Born in Carlisle, England and raised in Nairobi, Kenya, Figgis’ family
relocated to Newcastle, England when he was eight. As a teenager he
helped form an R&B band called the Gas Board, featuring future
Roxy Music singer Bryan Ferry. He studied music in London, and went
on to work with an experimental theatre troupe known as The People
Show. After leaving The People Show in 1980 he formed his own theatre
company; The Mike Figgis Group. After being turned down by the National
Film School, Figgis caught the eye of Channel Four, who financed his
60-minute TV movie, The House (1984). Figgis made his feature directorial
and screenwriting debut with Stormy
Monday (1988).
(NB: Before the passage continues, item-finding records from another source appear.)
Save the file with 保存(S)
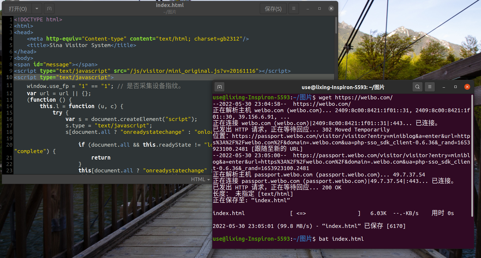This screenshot has height=258, width=481. 273,9
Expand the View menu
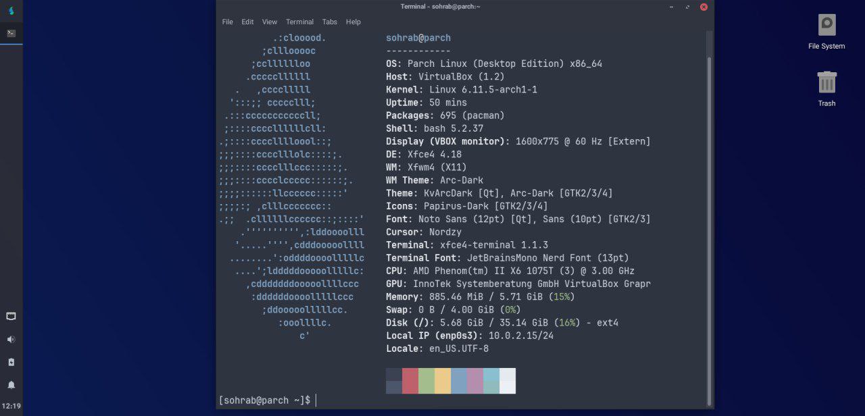The image size is (865, 416). (270, 22)
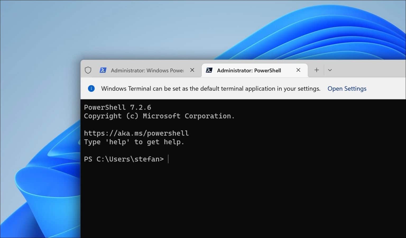Click the default terminal notification message text
Viewport: 406px width, 238px height.
click(211, 89)
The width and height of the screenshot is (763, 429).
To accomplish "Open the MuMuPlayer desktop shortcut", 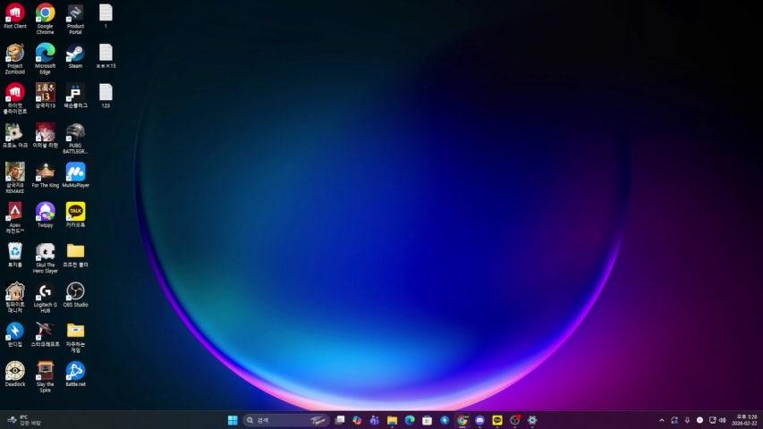I will (x=75, y=172).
A moody character study set against the backdrop
of the Newcastle's jazz scene and the underworld, it boasted an impressive
cast including Melanie Griffith, Tommy Lee Jones and Sting.
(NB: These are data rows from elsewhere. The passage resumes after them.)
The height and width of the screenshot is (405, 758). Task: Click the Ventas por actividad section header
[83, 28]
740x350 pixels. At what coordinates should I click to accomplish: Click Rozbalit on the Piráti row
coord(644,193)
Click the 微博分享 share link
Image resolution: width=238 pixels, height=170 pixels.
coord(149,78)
He earned probably his greatest recognition thus for his successful
direction of Richard Gere and Andy Garcia in the police corruption thriller
Internal Affairs (1990). The convoluted thriller Liebestraum (1991),
did not fare so well at the box-office. He then went on to direct Richard
Gere and Lena Olin in the disappointing Mr Jones (1993), the film was
another commercial flop and Figgis complained of studio interference.
Further commercial failure followed with a remake of Terence Rattigan's
play The Browning Version (1994), starring Albert
Finney and Greta Scacchi, the film lacked the charm of Anthony
Asquith’s 1950 version. He achieved widespread critical acclaim
and box-office success for Leaving Las Vegas (1995), starring Nicolas
Cage and Elisabeth Shue; the film was an unsentimental portrait of an
alcoholic screenwriter’s relationship with an abused prostitute.
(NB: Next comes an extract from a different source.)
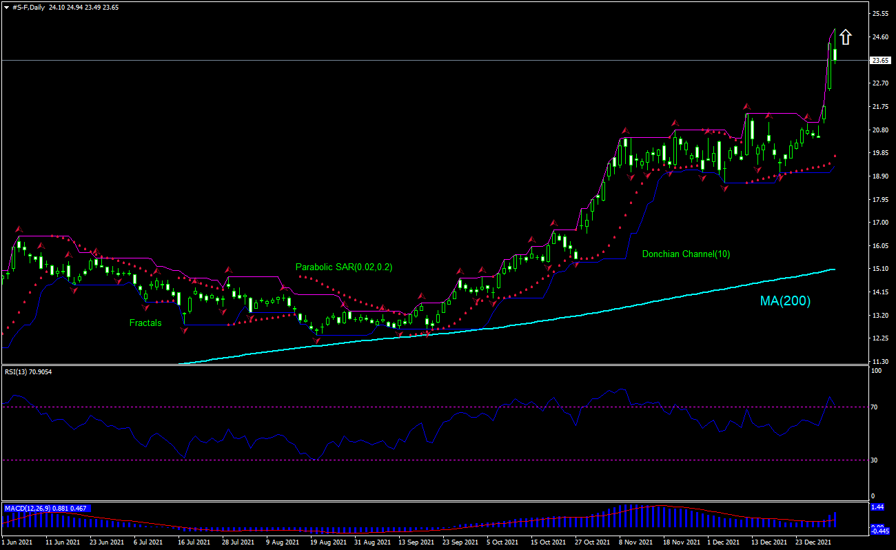896x550 pixels.
Task: Click the highlighted 23.65 current price marker
Action: click(x=879, y=61)
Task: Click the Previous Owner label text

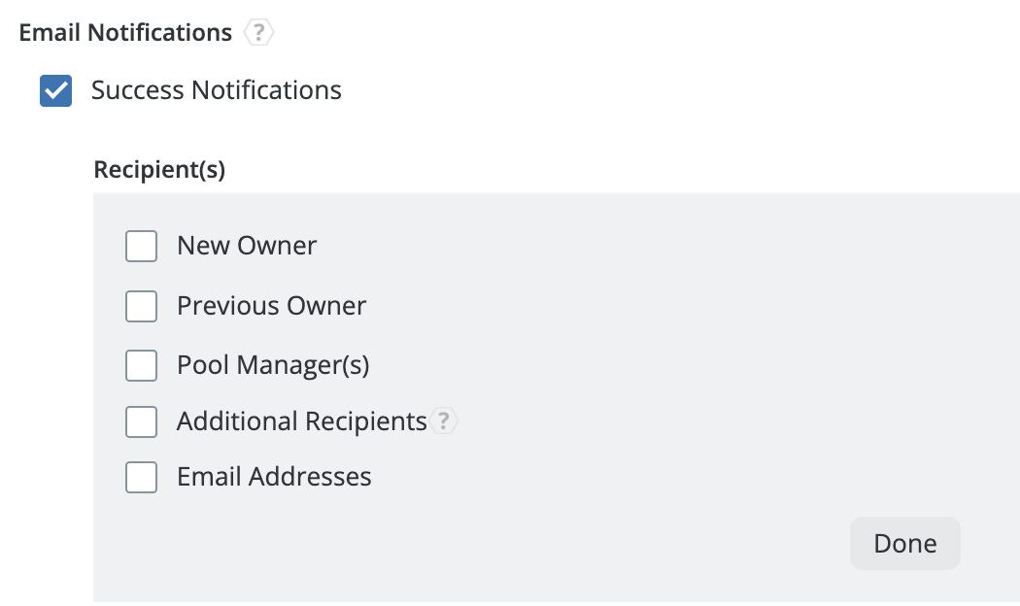Action: click(x=271, y=306)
Figgis followed up this success two years later with One Night Stand
(1997); a weak drama centring on the repercussions of adultery, it was
a box-office and critical failure. Figgis returned in 1999, releasing
the experimental The Loss of Sexual Innocence (1999), a story revolving
around a young man's sexual evolution, and continued experimenting with
different cinema forms with Miss Julie (1999), an adaptation of August
Strindberg's play about an illicit love affair between a Count's daughter
and her servant. Figgis' most audacious and ambitious project to date
was Time Code (2000), shot in a single day without a script and using
four digital cameras, the split-screen psychological thriller received
mixed reviews amid criticism of style over substance.